Rietze surprised everyone – and pleasantly so – by announcing the Altea MPV at the 2004 Nuremberg Toy Fair. Although they could not show any samples in February, Rietze explained the model would be available soon, as SEAT had asked that the models be available for the prototype’s dealer presentation. And Rietze delivered. In mid-June, the first pictures appeared at the Rietze website (; immediately afterwards, I received a parcel with two models to be reviewed; the result of which you are currently reading.

It is always excellent news to get a model of a prototype that is not part of the German car makers’ range. As most scale cars nowadays result from industry underwriting, and the German makers appear to be the only ones to be interested in 1/87th scale, the selection of vehicles tends to cover everything Volkswagen, Mercedes, Audi, or BMW produce – but we are missing so many other nice automobiles that are available as prototypes.

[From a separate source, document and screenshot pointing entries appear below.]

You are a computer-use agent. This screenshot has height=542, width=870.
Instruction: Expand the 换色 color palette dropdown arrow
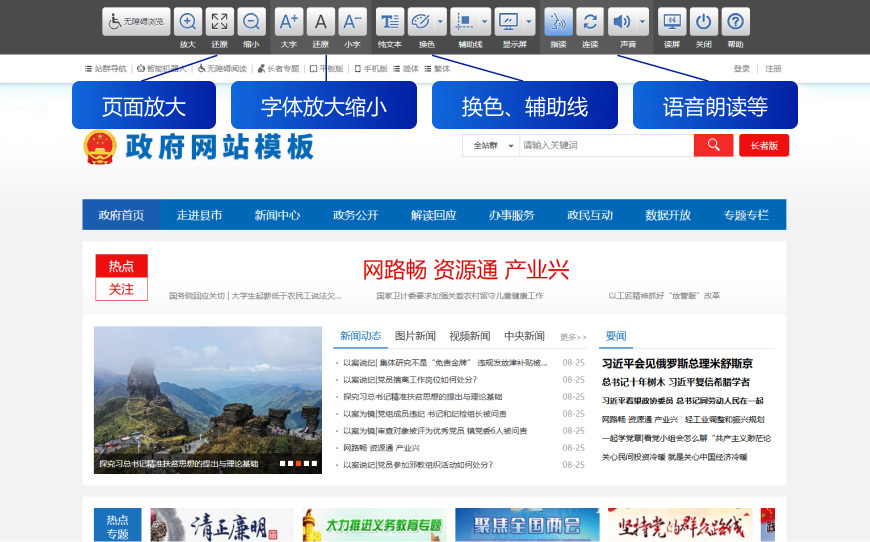440,21
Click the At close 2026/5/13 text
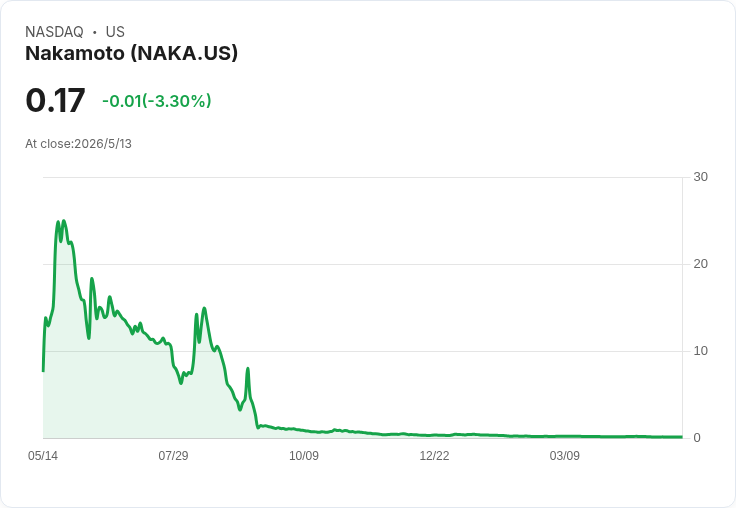 [x=78, y=144]
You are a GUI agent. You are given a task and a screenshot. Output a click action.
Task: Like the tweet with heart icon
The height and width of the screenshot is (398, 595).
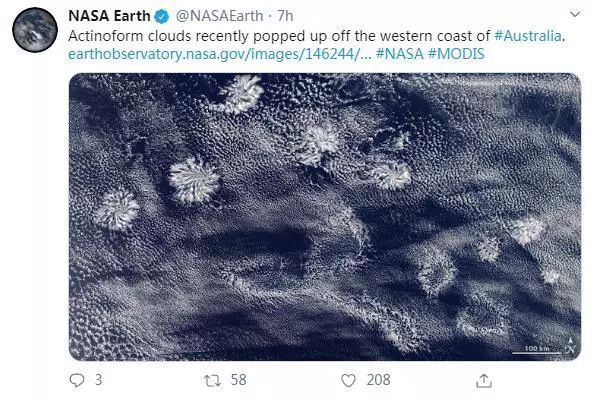tap(348, 380)
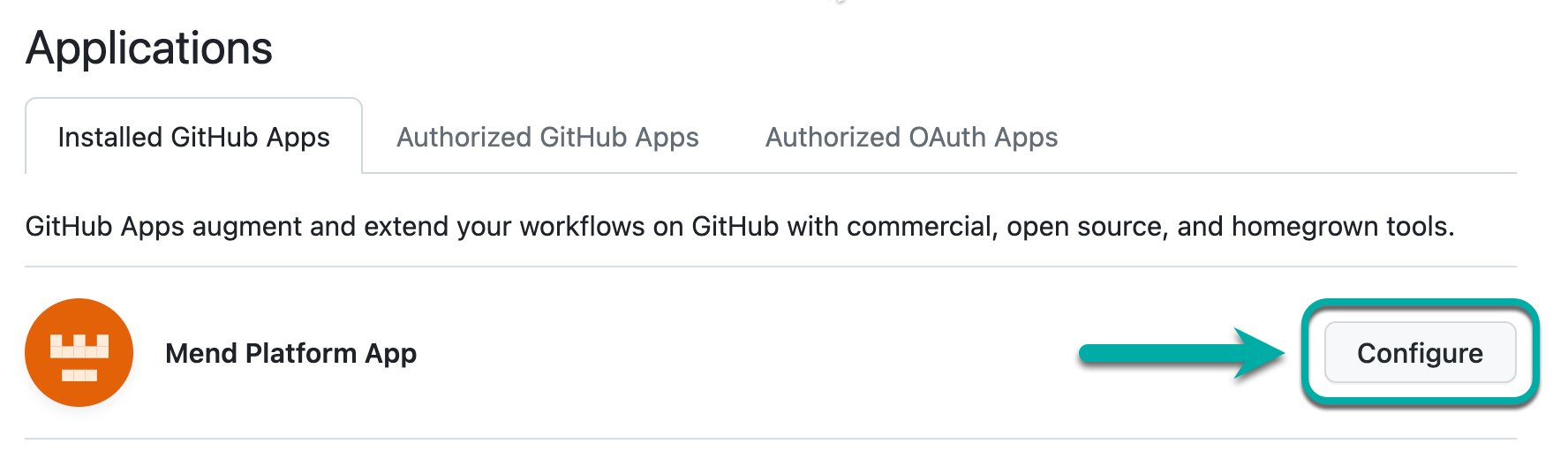Image resolution: width=1568 pixels, height=466 pixels.
Task: Return to the installed apps tab
Action: (x=193, y=138)
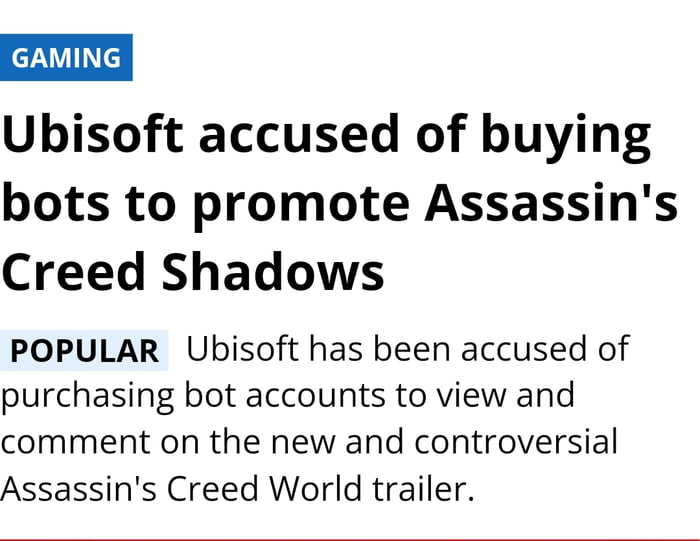This screenshot has width=700, height=541.
Task: Click "Ubisoft" in the summary paragraph
Action: pyautogui.click(x=242, y=350)
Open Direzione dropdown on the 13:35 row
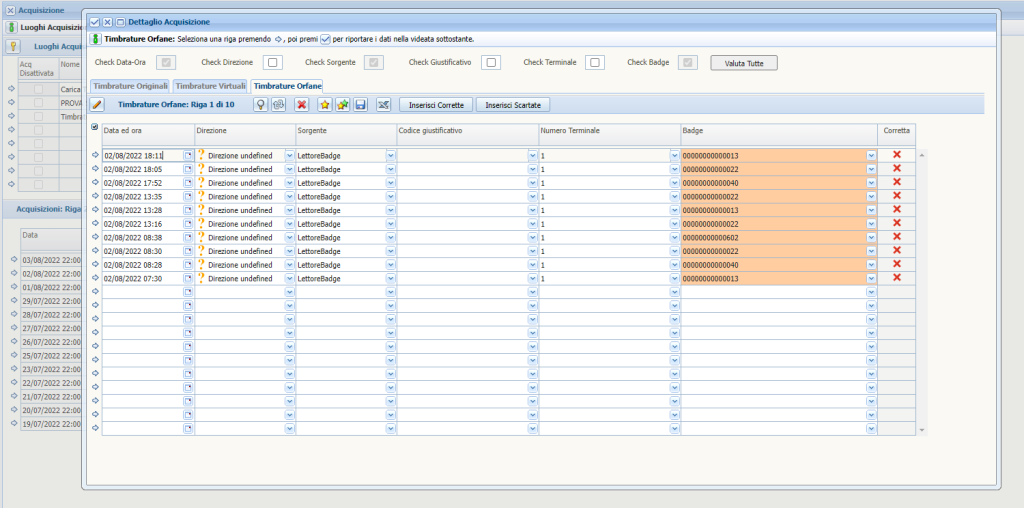 290,197

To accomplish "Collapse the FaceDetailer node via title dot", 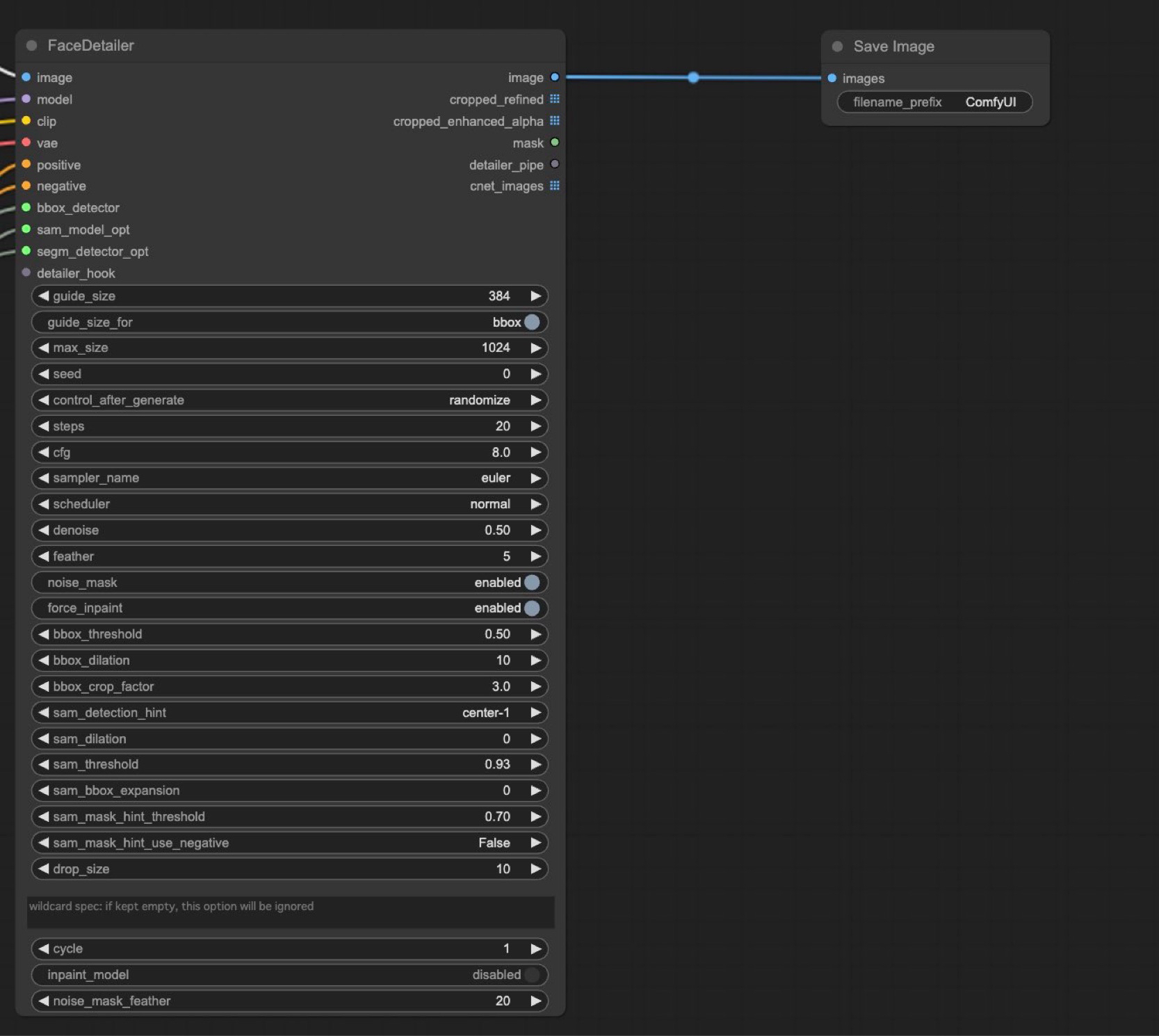I will (x=31, y=46).
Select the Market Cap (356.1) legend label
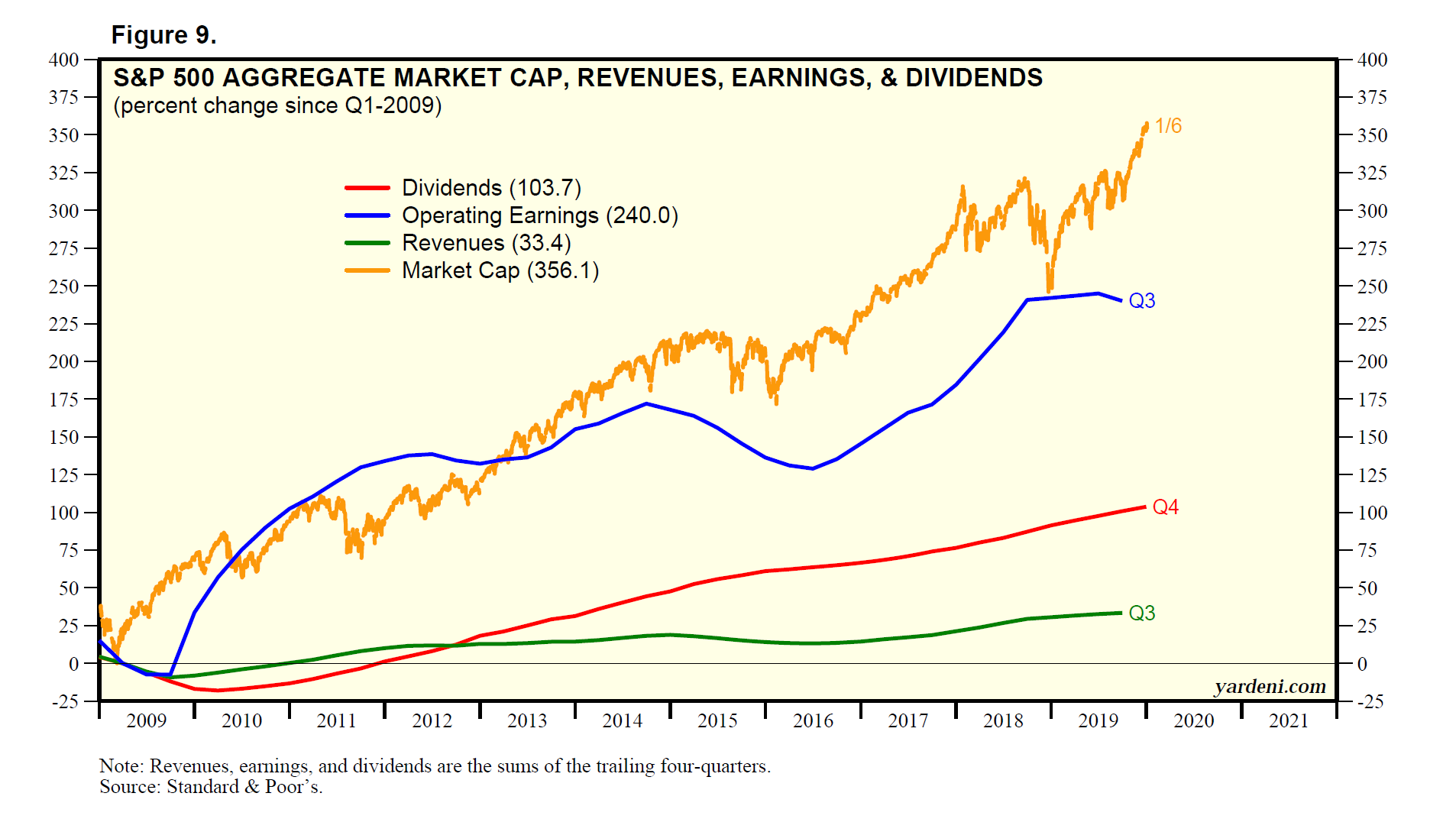This screenshot has width=1456, height=819. pyautogui.click(x=500, y=270)
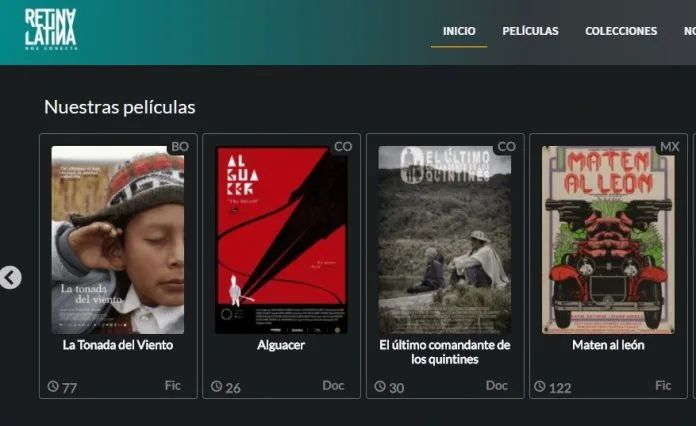Click the Alguacer title link
The width and height of the screenshot is (696, 426).
pos(281,345)
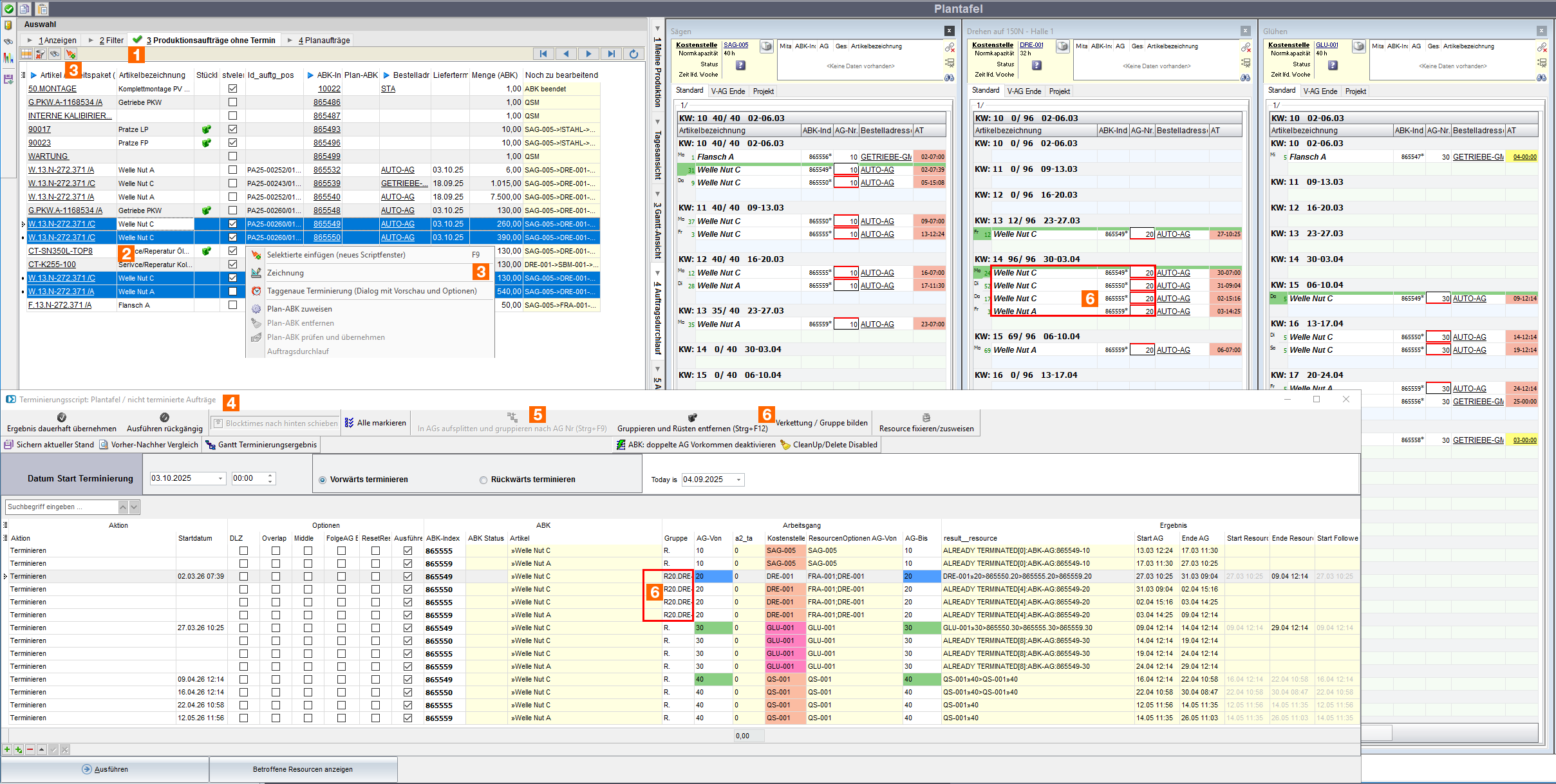Click Resource fixieren/zuweisen icon

pos(926,418)

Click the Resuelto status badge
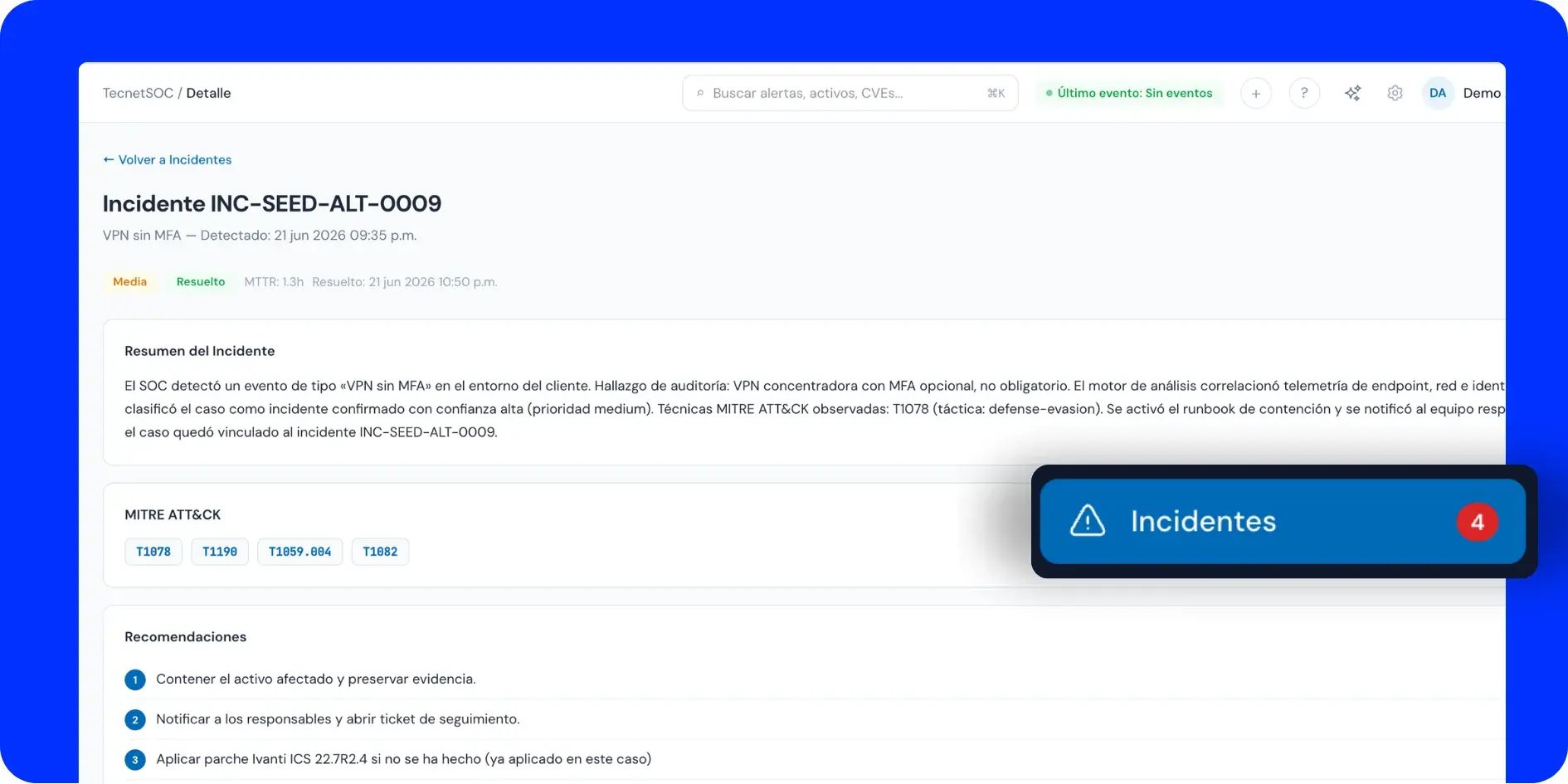tap(200, 282)
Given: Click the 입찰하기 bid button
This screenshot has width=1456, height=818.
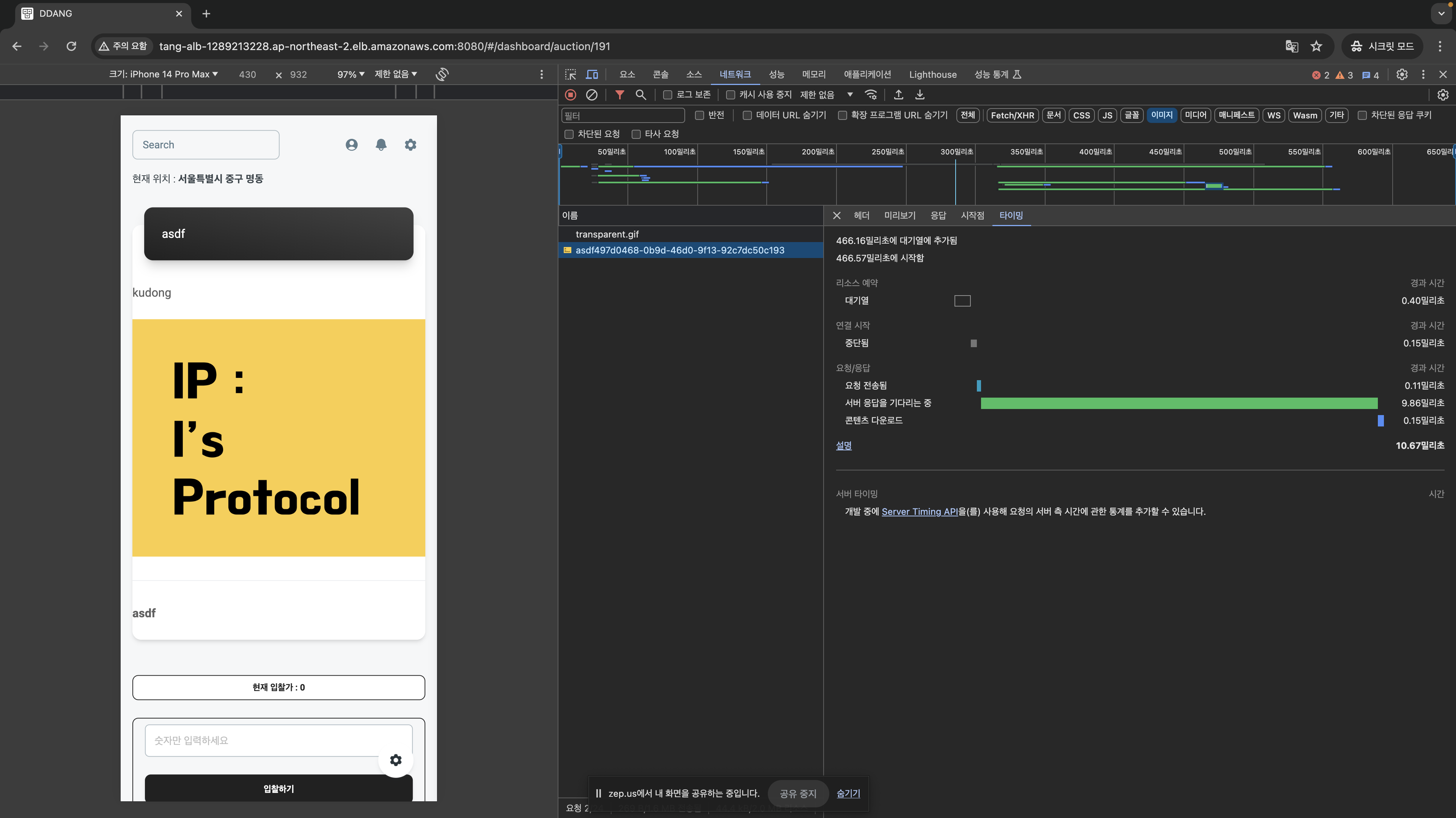Looking at the screenshot, I should pos(279,788).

So, it’s good that the model is there, but is it a good model? Yes, definitely, despite some drawbacks. SEAT required an inexpensive model to be used as a giveaway. Hence, it comes without a free-standing interior mirror or chrome-plated parts. However, Rietze went so far to paint even the non-metallic version! The paint job is improving, but unfortunately, Rietze has not yet reached Wiking’s particularly high standards. On the other hand, the metallic version pleases the viewer with an additional layer of clear coating to equal the real cars’ paint gloss. The tooling is crisp and clean, with engravings being clearly visible even under a layer of paint or two. The model as a whole neatly follows the prototype’s theme. Perhaps the dramatically carved edge on the car’s side panels could have been modeled more prominently on the scale car. While transparent inserts for head- and taillights are common practice today, Rietze’s ability to tightly fit windows into a model’s body must be praised with each of their models. The windscreen’s sealing is printed on both the glass part and the body to catch the prototype’s style. The prominent logo and model name on the backdoor have not been omitted, and the front grille insert comes with a logo and silver frame as well. Although the wheels are see-though parts, Rietze once again managed to let them look too small – despite the 16 scale inches they measure are dead on compared to the prototype’s rims. On a model, larger wheels always make for a less toylike impression. Maybe Rietze will learn that lesson one day. As for the interior, it is a rather simple one-piece part, but all important aspects of the prototype have been dealt with. As the interiors are always molded in black, further attention to detail would go unnoticed anyway – and Rietze does not annoy collectors with a molded-in steering wheel as the market leader tries every now and then…

My wish list for Rietze is short: Give it larger wheels and keep on working on the paint job; perhaps try to design and fit the lights as neatly as the windows. Apart from that, please continue to model the occasional prototype the larger players will ignore. And thanks for such a nice addition to any European scale car collection!